Une entrevue avec Peter Henry Phillips
Dans la chaleur collante de l’Abstracto, bar coloré de Rouyn-Noranda, Peter Henry Phillips lançait son premier album, The Origin, au Festival de musique émergente d’Abitibi-Témiscamingue. On a rarement vu des lancements de premier disque avec un artiste aussi à l’aise sur scène, envoûtant la salle de ses yeux bleus et de sa musique planante.
C’est que Peter Henry Philipps, de son vrai nom Pierre-Philippe Côté, aussi connu sous le pseudonyme de Pilou, travaille comme musicien professionnel depuis son adolescence: «j’ai même jamais eu d’autres jobs», lance celui qui a été approché par une maison de disque à 14 ans pour enregistrer un premier album. «Après avoir longtemps réfléchi, j’avais refusé, parce que je ne me sentais pas prêt. C’était une excellente décision.»
Parce qu’avant de finalement faire paraître son premier album une quinzaine d’années plus tard, Peter Henry Phillips a fait un baccalauréat en contrebasse classique, a joué dans plusieurs bands, a fait de la musique de film (dont celle du Règne de la beauté de Denys Arcand) et a lancé le prestigieux studio Le Nid. Qu’est-ce qui fait qu’avec une carrière établie, on choisit de se lancer en projet solo? «Avec la trentaine, je me suis mis à penser que si j’arrivais à mes quarante ans sans avoir réalisé mon rêve d’avoir un album à moi, je serais déçu. J’avais des compos depuis 10 ans qui dormaient dans un tiroir. Quand j’enregistrais Philippe Brach pour son premier album, La foire et l’ordre, je lui ai fait entendre des tounes et il m’a dit “come on, faut que tu sortes ça”, alors je l’ai fait.» Philippe Brach lançait d’ailleurs, en même temps que Peter Henry Phillips, son plus récent album au FME. Vous pouvez en lire le compte rendu ici.
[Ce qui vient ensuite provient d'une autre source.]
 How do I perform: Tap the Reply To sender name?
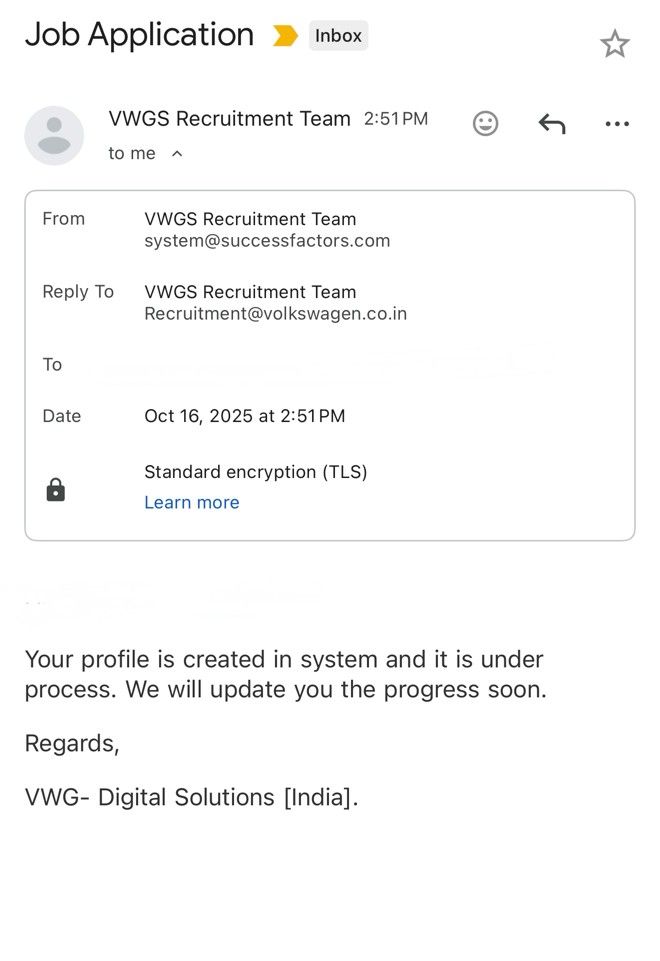(250, 292)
Né à Timmins, dans le nord de l’Ontario, Pierre-Philippe Côté a appris l’anglais en écoutant les dessins animés. Sa première incursion dans la culture, il l’a donc eu par l’anglais. La langue de composition s’est imposée d’elle-même. Restait le problème du nom de projet. «Pierre-Philippe Côté, prononcé par un anglophone, ça sonne mal. Alors j’avais pensé à Peter Peter, mais c’était déjà pris, blague-t-il. Le Henry, c’est en hommage à mon grand-père.»
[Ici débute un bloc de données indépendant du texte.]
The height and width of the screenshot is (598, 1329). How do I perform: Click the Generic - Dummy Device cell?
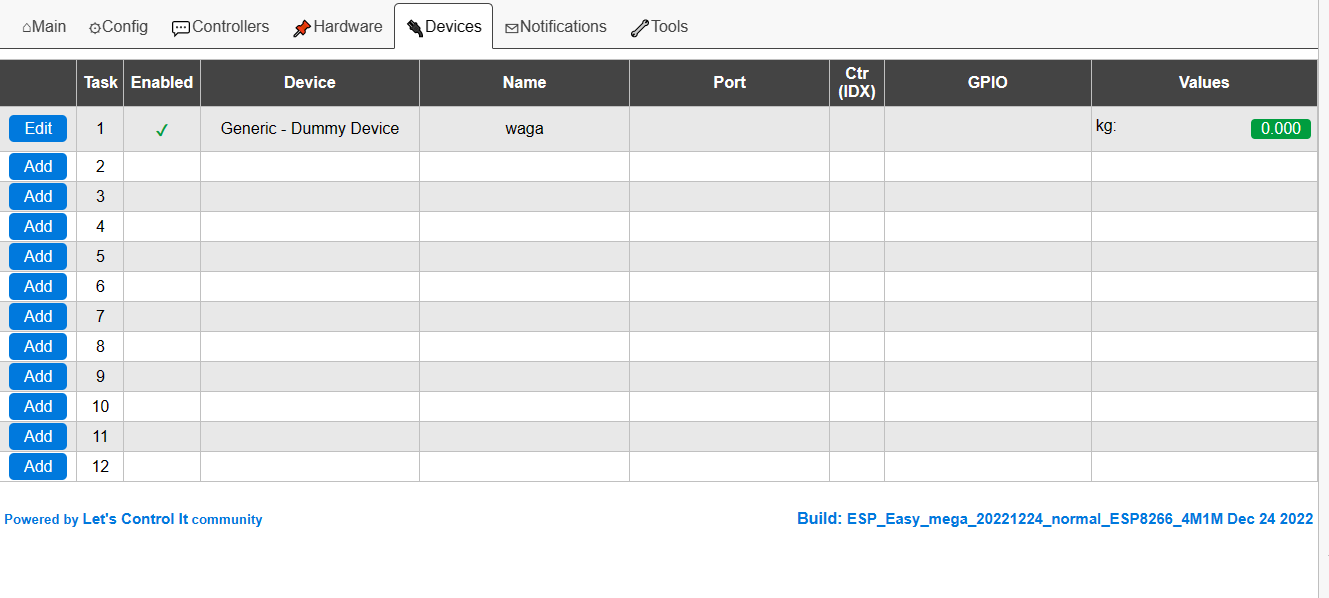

Ne lui dites pas que sa musique ressemble à celle d’autres artistes actuels: «Je n’aime pas ça, les comparaisons! Des fois, on me dit que ma musique ressemble à Patrick Watson, mais on a commencé à jouer en même temps. On m’a même dit que je devais avoir écouté beaucoup de Half Moon Run, en référence à une toune écrite avant même qu’ils existent… C’est pas des influences directes, on est peut-être plus influencé par les mêmes choses, mais stop avec les comparaisons.» Il vaudrait mieux parler de filiation, de musiciens partageant un son semblable, à la limite. Une fraternité musicale. Pour l’enregistrement, d’ailleurs, Peter Henry Phillips s’est entouré d’une famille élargie de musiciens, allant même chercher le sitedemo.caucteur belge Daniel Bleikolm. S’ajoute à ça une belle brochette de messieurs: Benji Vigneault, Justin Allard, Alexis Aubin-Marchand, Mathieu Desy, Pierre Olivier Gagnon, Thomas B. Champagne, Olivier Langevin et le Quatuor 4L. Pas mal !
Puisqu’il compose beaucoup pour le cinéma, est-ce que l’écriture d’un album solo est influencée par le médium de l’image animée? «Quand je compose, je vois toujours un film dans ma tête. Chaque pièce est un court-métrage, mais qui partage les mêmes lieux: la route, le voyage, le retour à la maison.» Les douze pièces de The Origin forment donc un road-movie musical.
En spectacle ou en disque, Peter Henry Phillips nous laisse planer dans son univers, avec le bagage du musicien d’expérience, mais la fraicheur du nouveau venu.
Pour l’anecdote
Le premier groupe à Montréal avec qui a joué Pierre-Philippe Côté était Navet Confit. «Je ne comprenais tellement pas ce qu’ils faisaient. J’étais pas à l’aise! Je les trouvais buzzés, je catchais pas c’était quoi leur trip de musique. Un moment donné, j’ai réalisé que les distos qu’ils faisaient avec leurs pédales et leurs amplis étaient contrôlés, que c’était pas juste du bruit. Ça a tout changé. Et maintenant, c’est un des bands que je préfère», raconte, les yeux brillants, celui qui a enregistré l’album de Navet Confit à paraître le 18 septembre, avec le fabuleux titre de Lol.